I am sad this morning. I don't think I can be with people very much. There are some that I have to see almost every day, and those I don't mind.. But his whole time I've been lamenting my lack of friends, and I here I find myself needing above all else to be alone. I need to find myself my own little place to make bright and quiet where all I do is reflect, reflect. I used to think I had too much love to put it all in one place, now I realize my love wasn't pure, it was just sugar I threw into peoples' eyes.. And I thought I was helping them, giving them what they deserved. When really I was blinding them with sweet words and juicy feedback (on autopilot I am everyone's muse, everyone's special friend, their yes-man, their excuser, their confidante and forgiver). It was temporary and empty and so dangerous because I do it without thinking at all. Everything was about everyone else, and I filled myself with the joy and understanding I saw in their eyes, but those things melted off like anything temporary will, and off I searched for another half-full heart in want of a friend.

People are distracting to me. Distracting from myself, without whom I would not be. What I was typing about last night, the voices in my head.. I see all of us in a room (my head is the room), and everyone is talking to me, going on and on and looking into my eyes with such concentration. None of them stop to take a breath! They all care so much about me. I see myself in the background. I look shy and fuzzy, it is difficult to see my gentle fleeting face, and oftentimes my eyes are downcast. I am speaking too, but quietly, to myself (which you'd think I could hear, but in this situation, I am a she, and she whispers to herself), and I can barely make out the words. She doesn't think I care about what she has to say. She's lost in the crowd, and feels unimportant. She is not the least bit frustrated by this because she doesn't think herself worthy anyway.

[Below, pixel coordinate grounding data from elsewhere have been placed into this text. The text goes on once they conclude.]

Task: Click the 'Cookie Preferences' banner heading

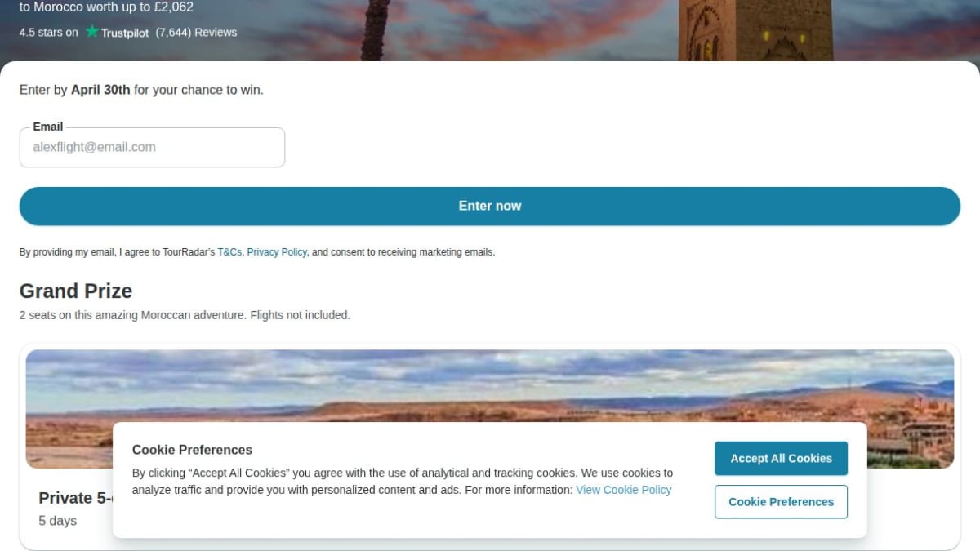Action: pos(192,450)
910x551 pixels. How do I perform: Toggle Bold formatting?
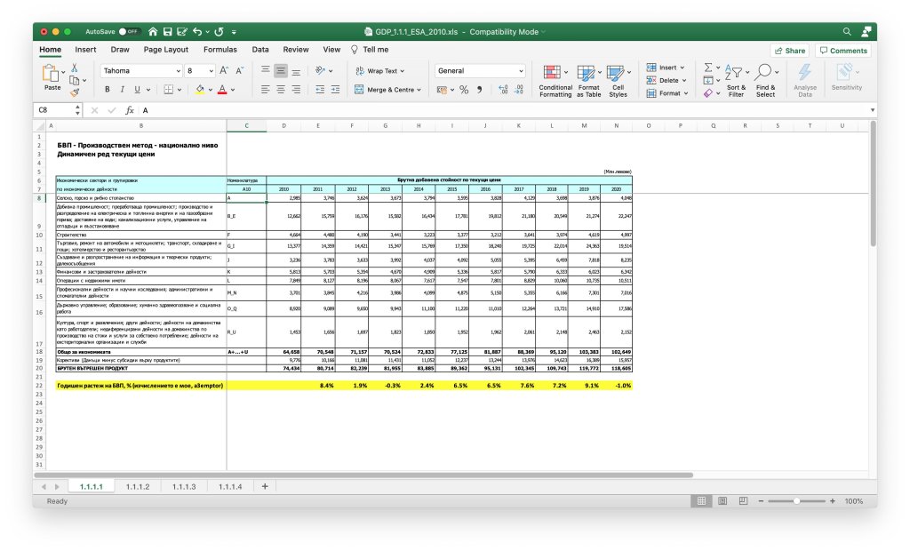pos(108,90)
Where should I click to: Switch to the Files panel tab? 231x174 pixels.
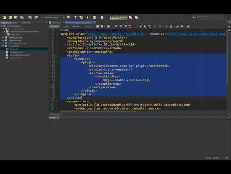(15, 23)
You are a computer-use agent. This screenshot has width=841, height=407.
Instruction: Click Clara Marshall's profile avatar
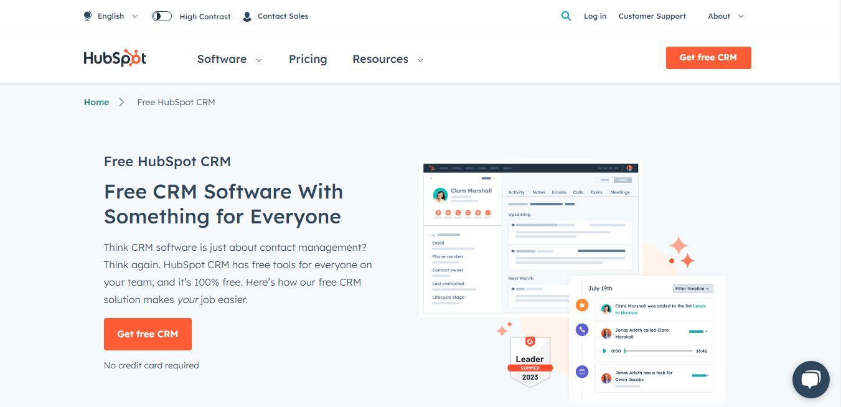coord(441,195)
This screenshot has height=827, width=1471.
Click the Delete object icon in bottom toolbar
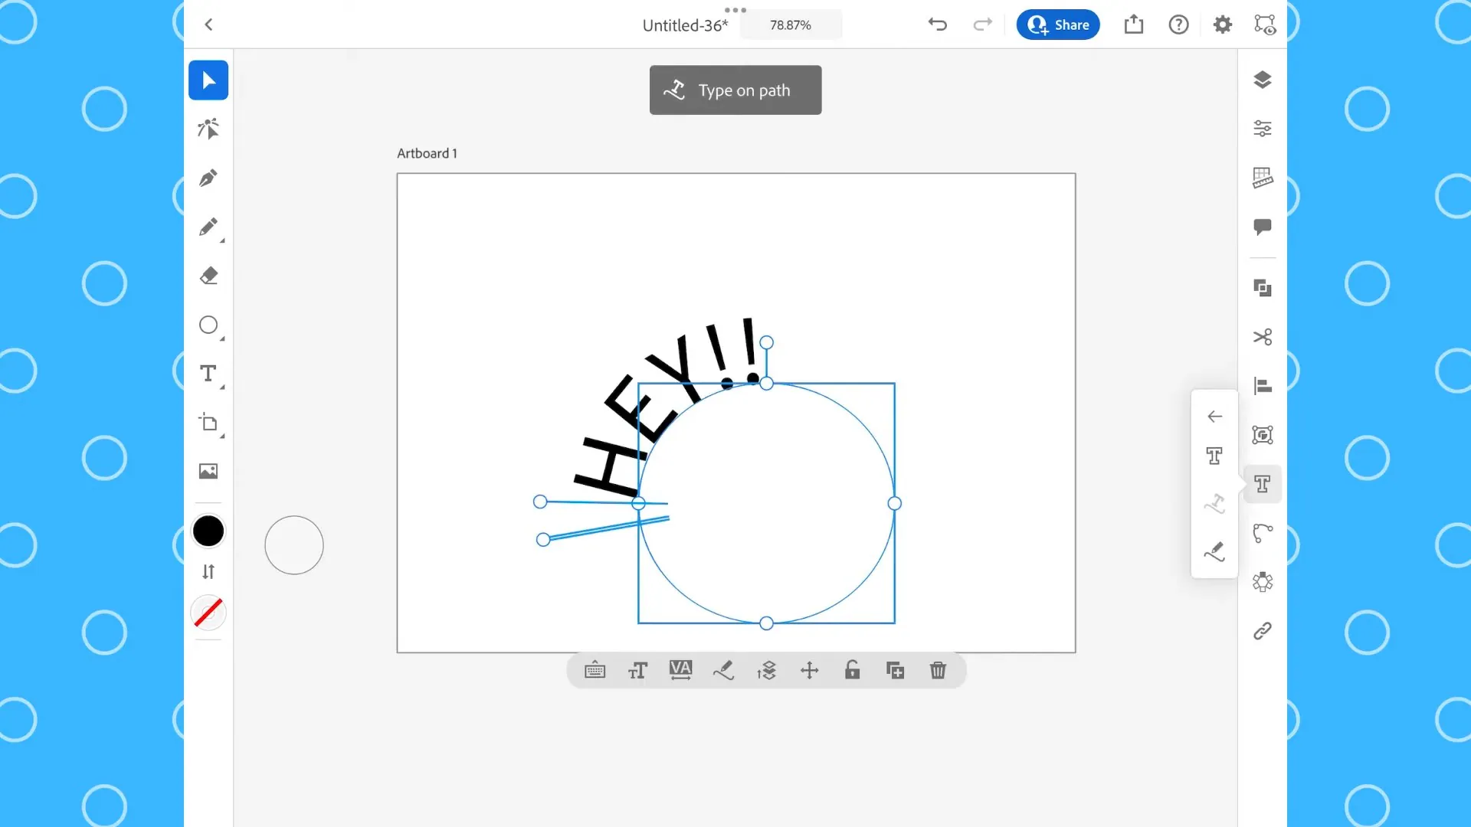[x=938, y=671]
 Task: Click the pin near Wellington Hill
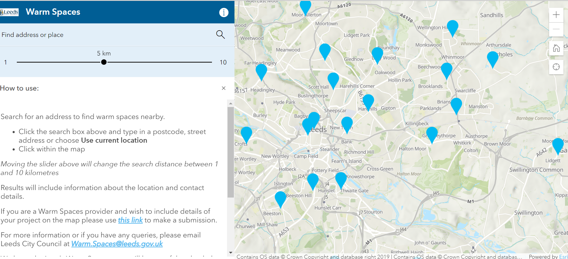pos(452,27)
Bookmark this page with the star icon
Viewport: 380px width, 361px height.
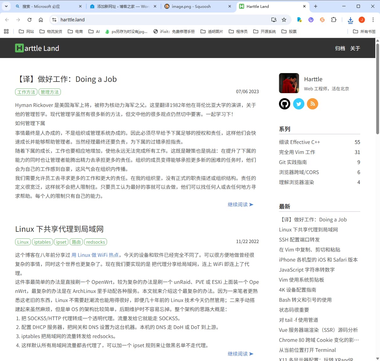(284, 20)
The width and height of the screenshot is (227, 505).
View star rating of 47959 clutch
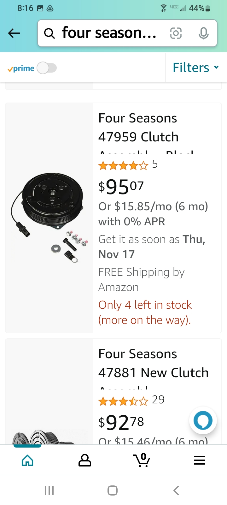tap(123, 165)
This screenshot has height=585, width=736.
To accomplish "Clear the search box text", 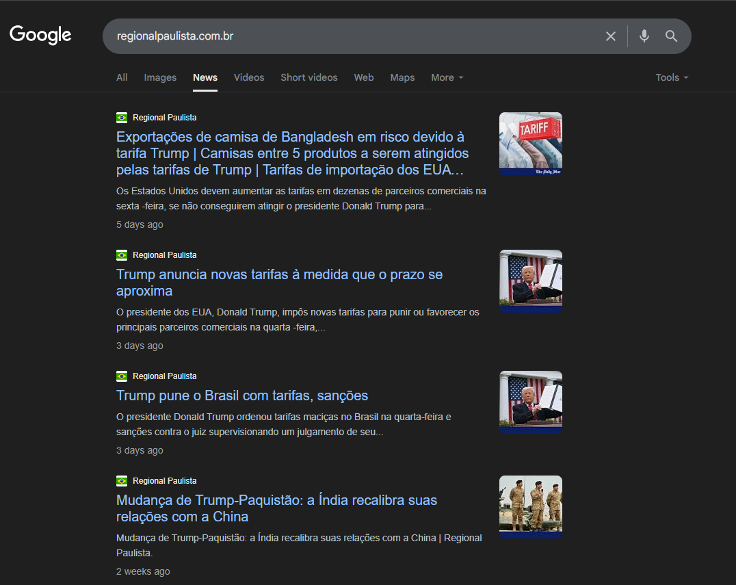I will tap(610, 36).
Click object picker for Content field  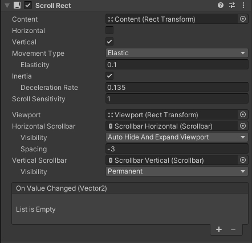point(243,19)
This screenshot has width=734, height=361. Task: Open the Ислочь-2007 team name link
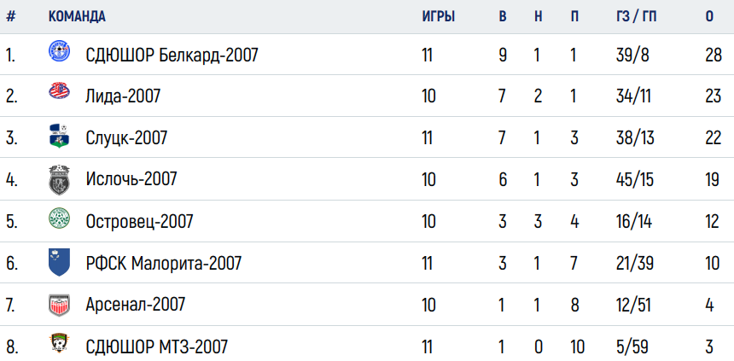[131, 179]
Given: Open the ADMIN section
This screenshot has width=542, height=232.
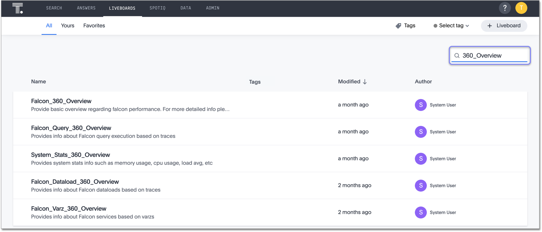Looking at the screenshot, I should (x=212, y=7).
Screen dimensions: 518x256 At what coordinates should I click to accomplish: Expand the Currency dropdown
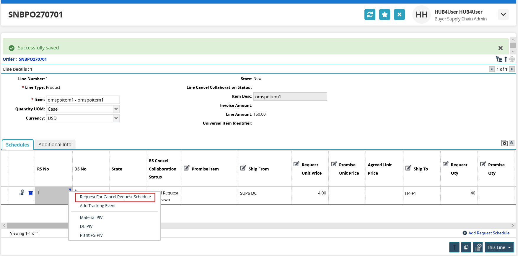[116, 118]
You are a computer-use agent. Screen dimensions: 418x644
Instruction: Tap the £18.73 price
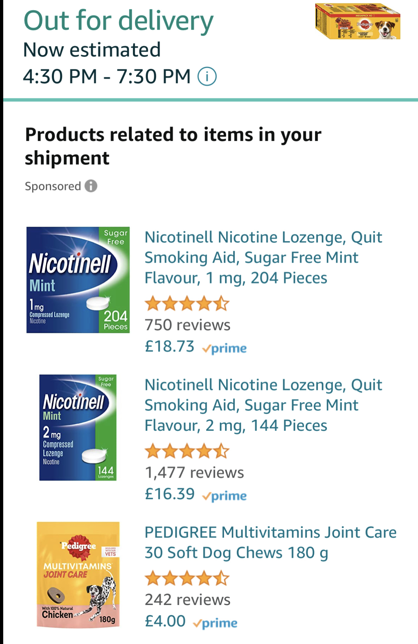170,346
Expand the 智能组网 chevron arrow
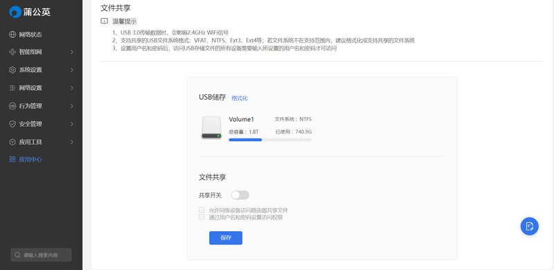Viewport: 554px width, 270px height. (x=72, y=52)
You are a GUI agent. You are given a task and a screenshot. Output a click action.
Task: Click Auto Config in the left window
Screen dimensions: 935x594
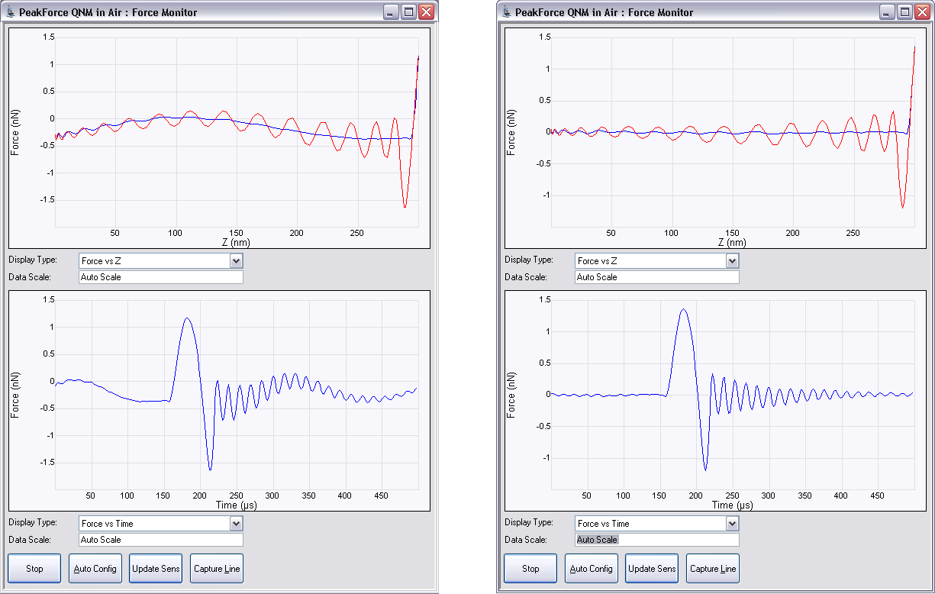coord(95,568)
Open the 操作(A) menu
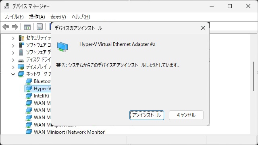 click(x=37, y=17)
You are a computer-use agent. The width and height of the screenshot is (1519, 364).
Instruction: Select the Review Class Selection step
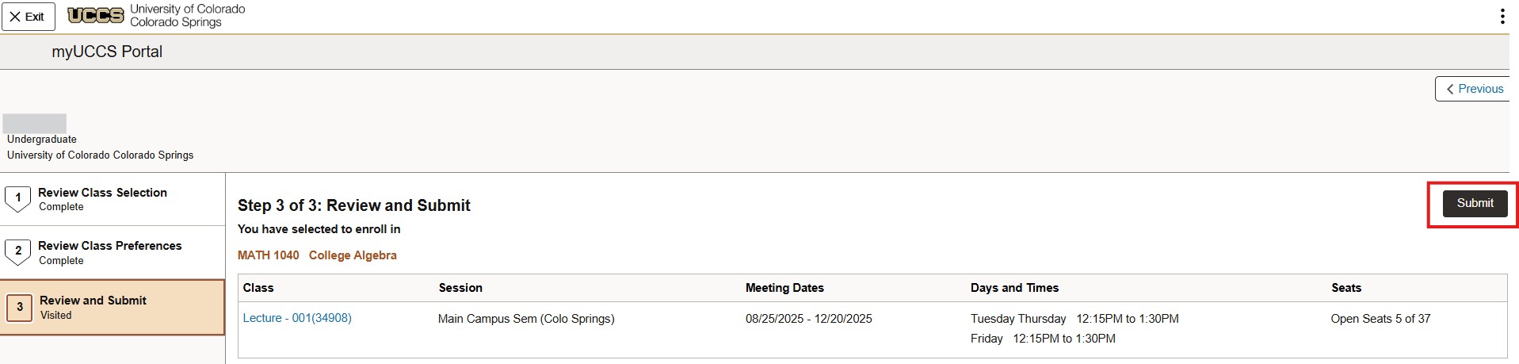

I recently told someone who I don't have the capacity to respect: "People say you can't love someone until they love themselves, and no one will run into that problem with me." I may have thought I loved myself, but how can you love something you don't understand? That just shows me that I was to myself what I was to anyone else! Something seemingly beautiful that came from nowhere, went nowhere still, and left a temporary glittering impression (or so I hoped). I must exclude him from this though, because I showed him more of what was left over, the child, the one that ate and shat and whined and clung. I'm sorry, you. What a broken person I've been, and you loved me all the way through. Even when your demon warned you not to, you held hope.. And here we are, you're the only one I feel I can be honest with, therefore the only one I want to see, and I love you anew all the more.